▶ Task directions
Starting at the line that holds "The width and height of the screenshot is (617, 369).", quote every line through the end of the records, both boundary lines included. Omit the pictures.

(Stored data entries)
....
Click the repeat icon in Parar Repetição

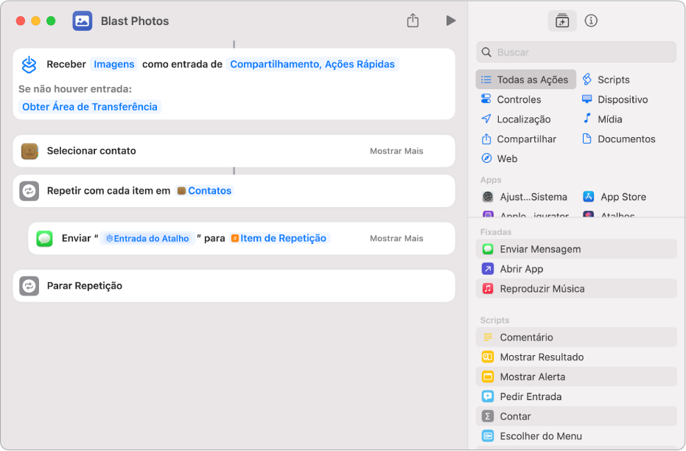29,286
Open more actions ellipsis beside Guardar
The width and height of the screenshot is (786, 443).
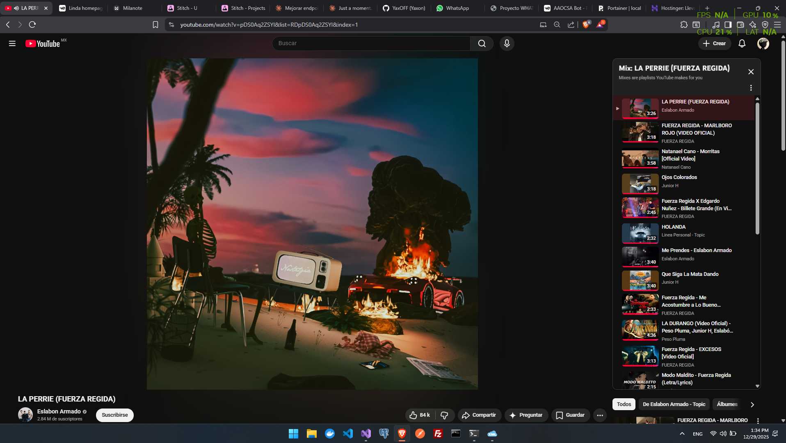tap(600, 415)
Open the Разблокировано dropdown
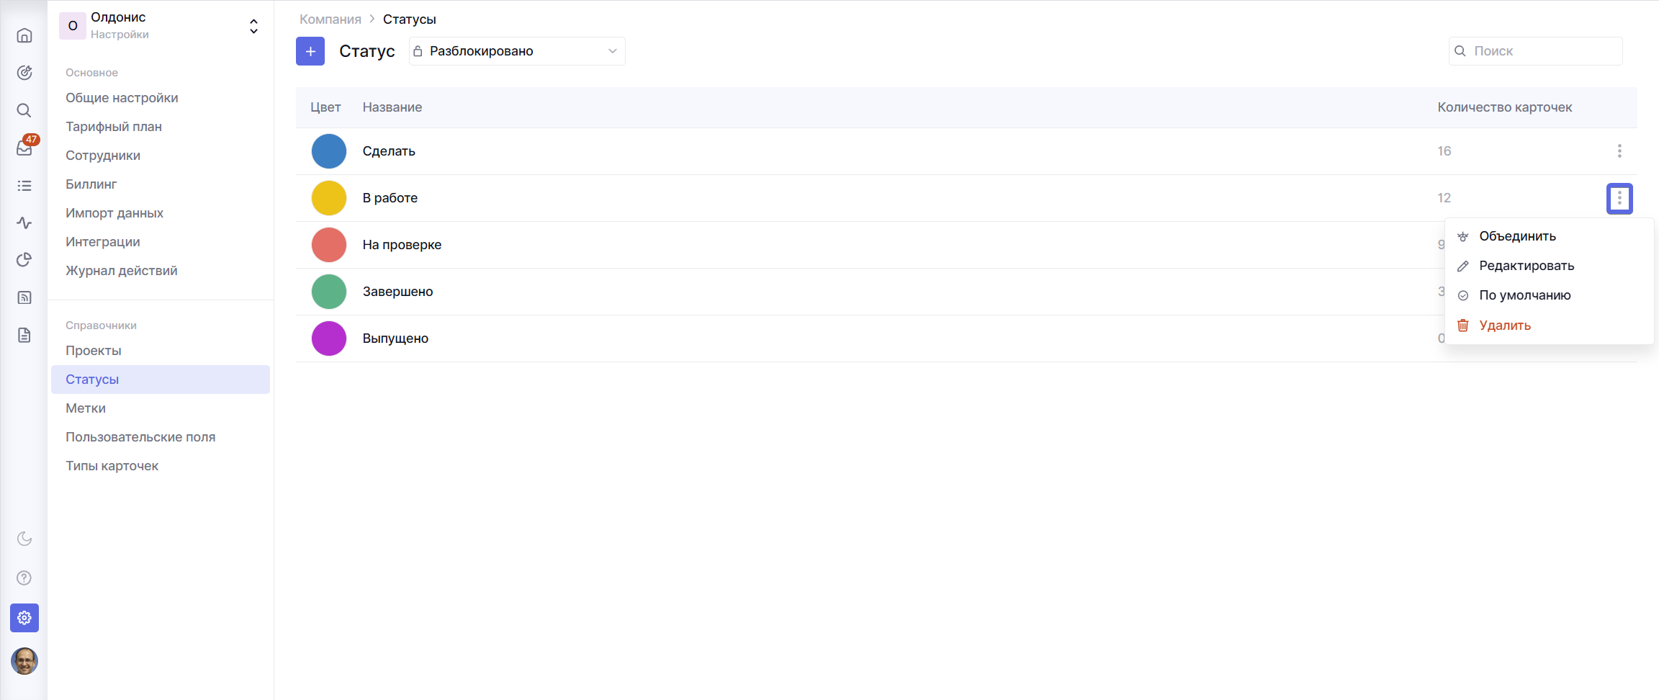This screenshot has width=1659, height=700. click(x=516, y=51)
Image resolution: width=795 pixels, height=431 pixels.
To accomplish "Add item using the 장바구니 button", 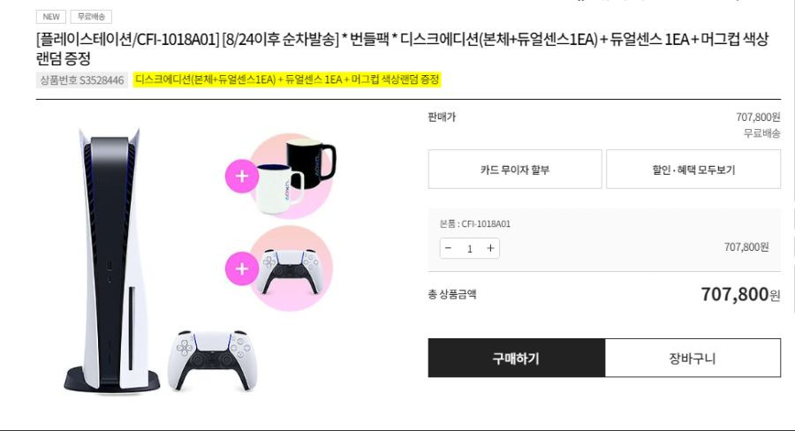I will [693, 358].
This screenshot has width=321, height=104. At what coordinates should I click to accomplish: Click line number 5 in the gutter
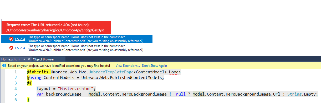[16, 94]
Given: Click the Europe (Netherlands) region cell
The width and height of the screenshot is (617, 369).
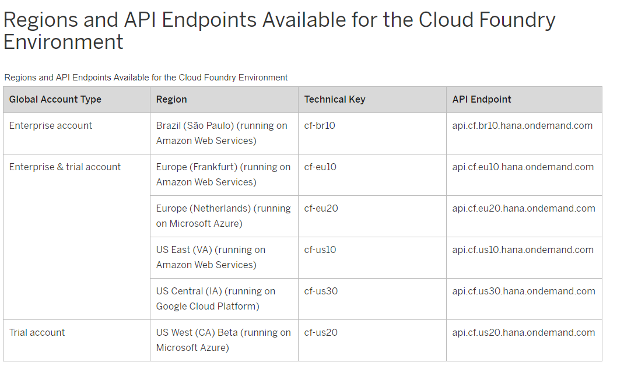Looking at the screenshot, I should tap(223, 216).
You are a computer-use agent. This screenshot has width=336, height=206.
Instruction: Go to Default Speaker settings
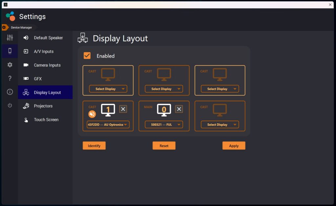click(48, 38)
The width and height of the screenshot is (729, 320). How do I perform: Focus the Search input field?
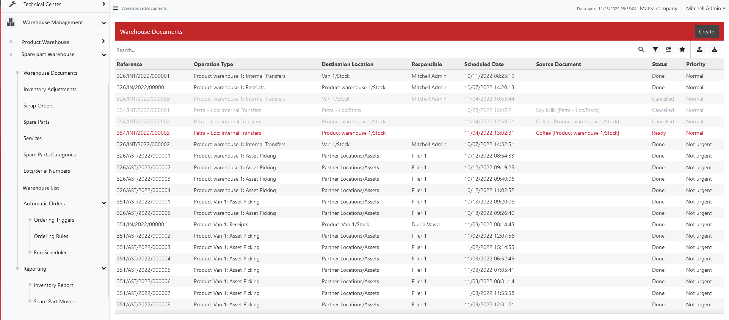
....
▶ Solution to the exercise
The width and height of the screenshot is (617, 369).
Looking at the screenshot, I should tap(223, 216).
You are a computer-use agent. This screenshot has width=336, height=206.
Instruction: Go to Default Speaker settings
click(48, 38)
The width and height of the screenshot is (729, 320). How do I perform: Focus the Search input field?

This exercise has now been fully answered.